A surprising trends has emerged when comparing the labor force participation rate of those with a college degree or higher versus high school dropouts. As the chart below shows, over the past 2 decades, the participation rate of college graduates has been steadily declining.
At the same time, the LFPR of high school dropouts – those with less than a high school education – has been rising ever since the mid 1990s, and is now just why of all time highs hit during the peak of the financial crisis.
To be sure, there are many ways to analyze, or spin, this data: college grads are getting older and as a result of hitting their retirement years, are dropping out of the broader labor force at an accelerating rate. Meanwhile, high school dropouts, mostly younger people, do not face the same demographic pressures and continue to gain “market share.” Alternatively, high school dropouts are increasingly in demand due to their non-existent wage demand leverage while college grads are increasingly pricing themselves out of the job market; Or simply employers don’t need to hire as many college grads and would rather hire cheap, unqualified, easily accessible workers whom they then train for their specific needs.

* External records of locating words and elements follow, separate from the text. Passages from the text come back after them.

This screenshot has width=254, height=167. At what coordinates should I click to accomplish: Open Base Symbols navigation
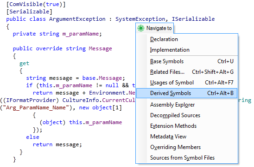click(x=187, y=61)
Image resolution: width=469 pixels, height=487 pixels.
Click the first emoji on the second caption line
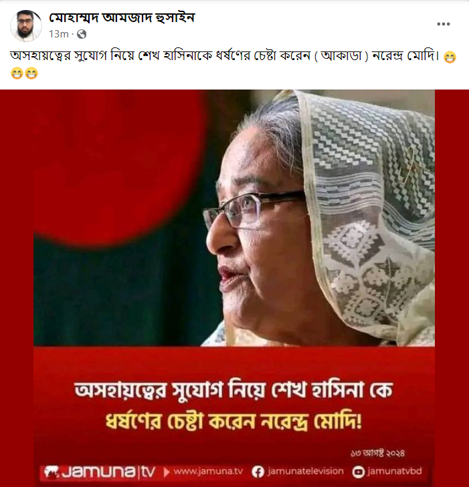tap(17, 73)
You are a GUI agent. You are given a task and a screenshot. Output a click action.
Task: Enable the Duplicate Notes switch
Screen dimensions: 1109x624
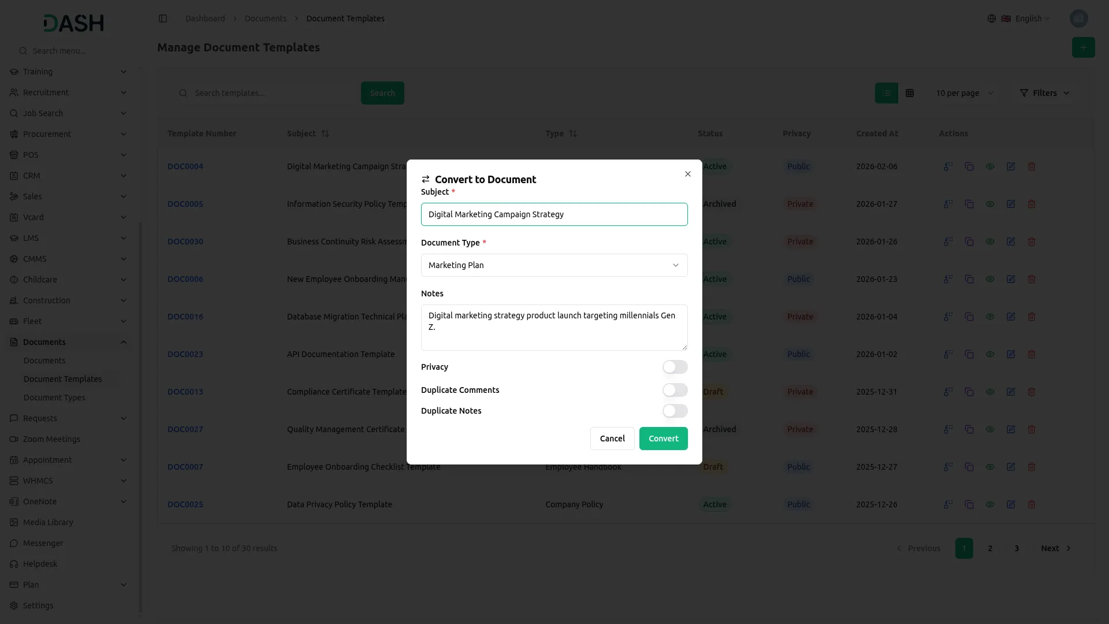[675, 411]

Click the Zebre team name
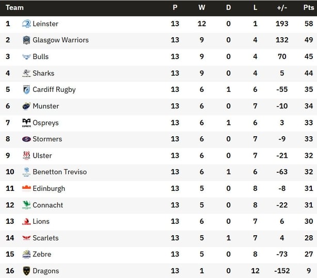(x=42, y=254)
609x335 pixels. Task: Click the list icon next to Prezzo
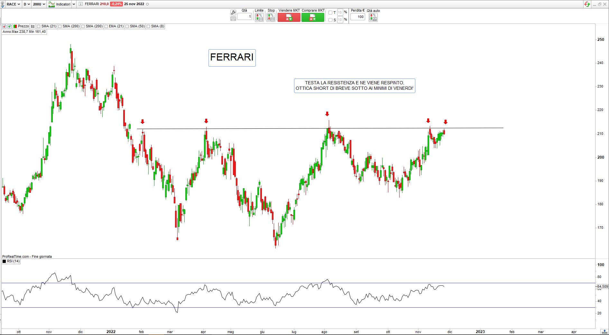click(33, 26)
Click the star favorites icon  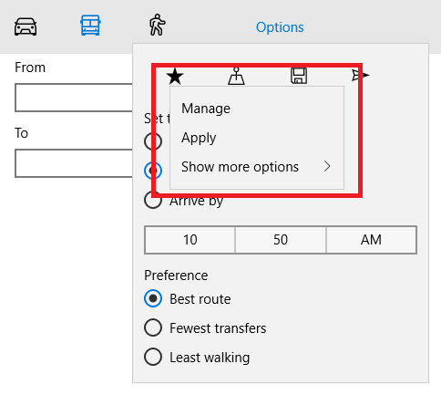point(175,76)
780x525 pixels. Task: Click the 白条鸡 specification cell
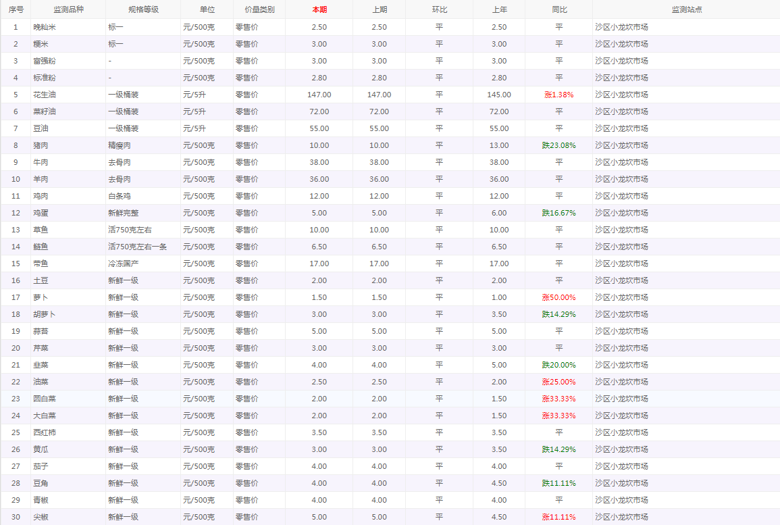click(x=120, y=196)
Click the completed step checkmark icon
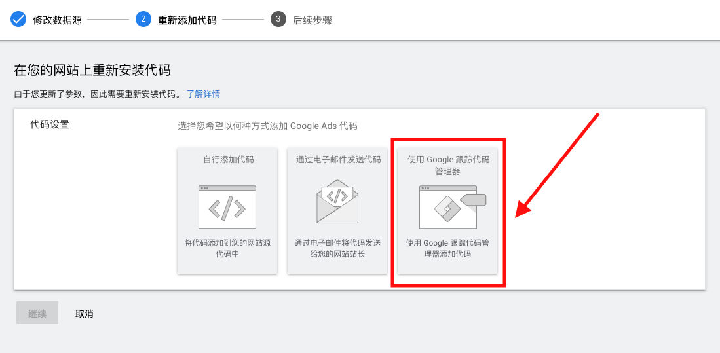Viewport: 720px width, 353px height. [x=18, y=19]
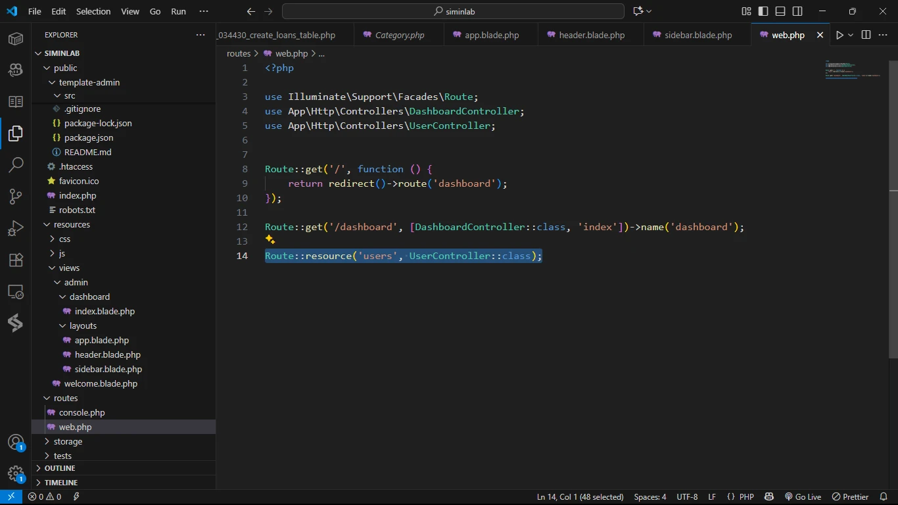Open the Extensions view

[x=16, y=260]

Whatever the reason, the difference in the labor force participation between college grads and high school dropouts has never been lower.
Extending and extrapolating this trend suggests that some time over the next two decades, the labor force participation rate of high school dropouts in the US labor pool may be the same, if not higher, than that of college grads.
And while one can debate what is causing this troubling compression, the implications for future US productivity should the US labor force become increasing saturated with minimally skilled workers at the expense of qualified college grads, is rather dire.
Then again, Bloomberg has yet to start tracking the labor force participation rate of robots: something tells us that the growth rate in this category will soon be off the charts.